Lets back up a bit and let me explain why I felt this way. My husband would often ask me around 10pm. "so are you going to go to bed." I would say "why? do you want me to go to bed?" he would say defensively "No, I am not saying you have to go to bed." Then I would give in out of frustration and go to bed. He would say good night, "tuck me in" and then say "I am going to go study elsewhere, ok? This happened nightly. (Come to find out he was going over Lola's place.) These nightly rituals he and I had gotten accustom to made me feel absolutely crazy.

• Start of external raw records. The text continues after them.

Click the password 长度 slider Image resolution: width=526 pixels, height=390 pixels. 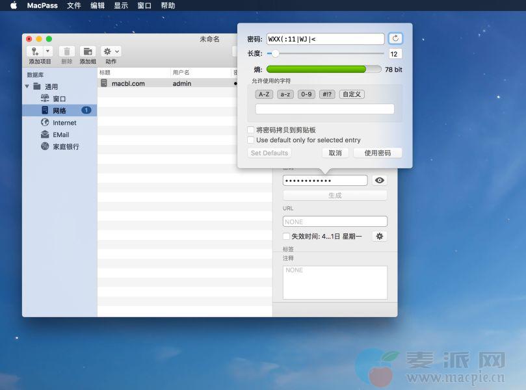(325, 54)
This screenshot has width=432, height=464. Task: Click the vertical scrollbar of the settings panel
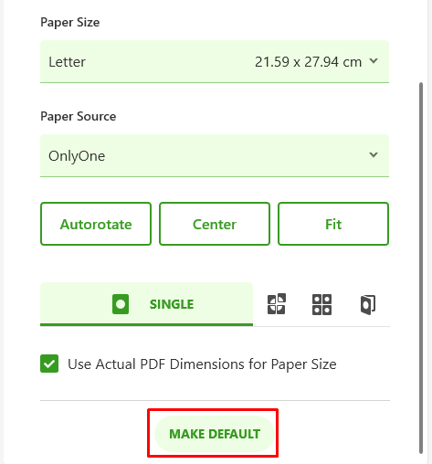[421, 268]
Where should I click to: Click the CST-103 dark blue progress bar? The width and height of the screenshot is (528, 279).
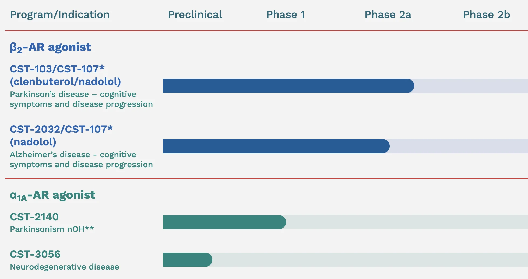tap(288, 86)
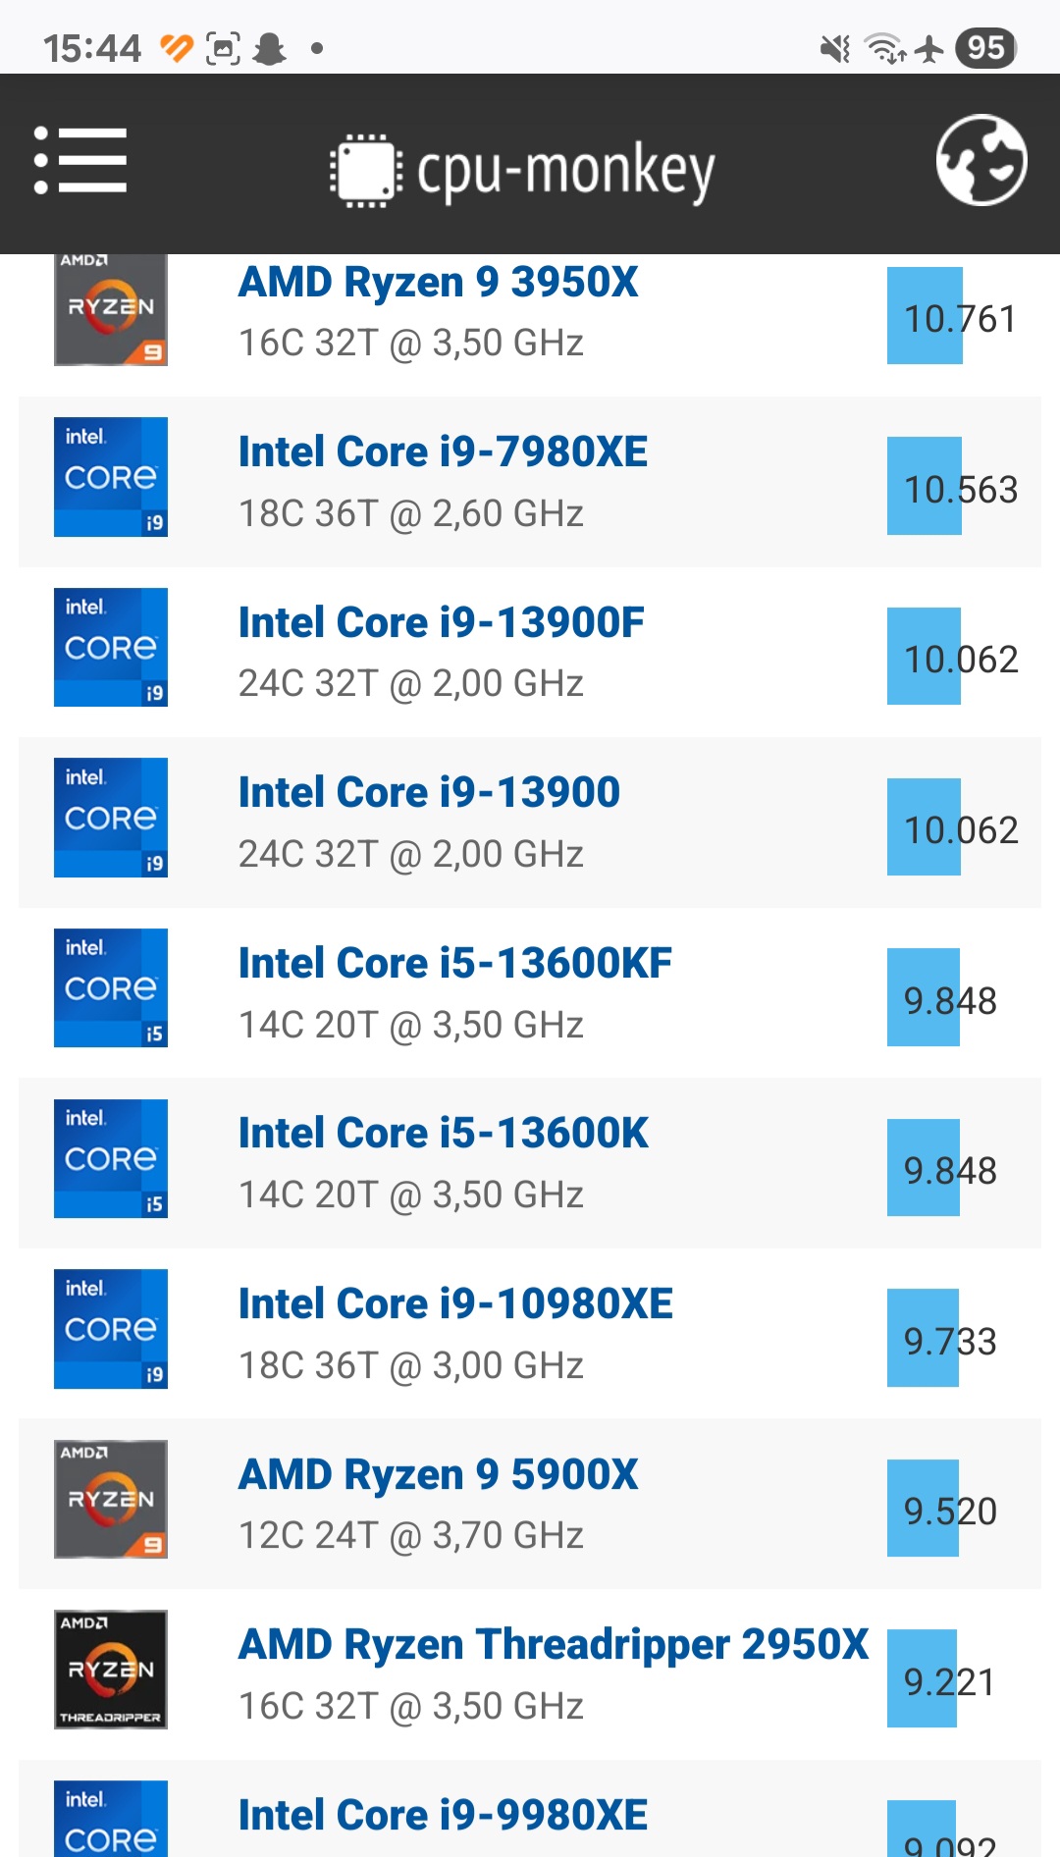
Task: Tap the Ryzen Threadripper 2950X badge icon
Action: click(111, 1670)
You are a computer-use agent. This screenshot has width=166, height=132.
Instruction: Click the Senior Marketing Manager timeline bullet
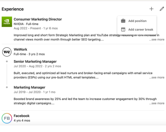click(7, 61)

Another instance was that I (in a moment of panic and snooping) read his text messages because of unusually behavior on his part. Where I found messages from Lola saying "hey I am in town do you want to meat up?" My husband says "sure I will leave work early so we can get together." I confronted him about these texts due to the fact that, 1. I had told him 8 months earlier that I was not comfortable with him hanging out with Lola and 2. I was unaware that after that conversation 8 months earlier him and Lola were even friends. I also found condoms in his work bag. So upon confronting him he reassured me that they just talked on the street about her health, and that the condoms were for a add that he was doing for work. (he worked in a company where that would make complete sense). The next day he e-mailed me the add that he had been working on. Again I felt crazy. Once the affair came out I asked him about this situation. And yes they were still having the affair at this time and no he was not making an add for work. He made a fake add to show me, to cover up the lie.
Many other things have come out slowly through out this past month. And it amazes me and it is hard for me to wrap my mind around the fact that there are so many events, friends and moments that I don't even know about in my husbands life. And I really wish I could have been given the privilege to be apart of them.
I have come to realise that the past year my husband has made me think that I was crazy because he was trying to hide. Yet at the same time if I found out the truth in those moments of me asking questioning and snooping, I often wonder would I truly have been able to handle it? It makes me marvel at God's power, knowing that he has been with me through all the above struggles and showed them to me at a time when I had peace in him and could breath a sign of relief knowing I am not crazy.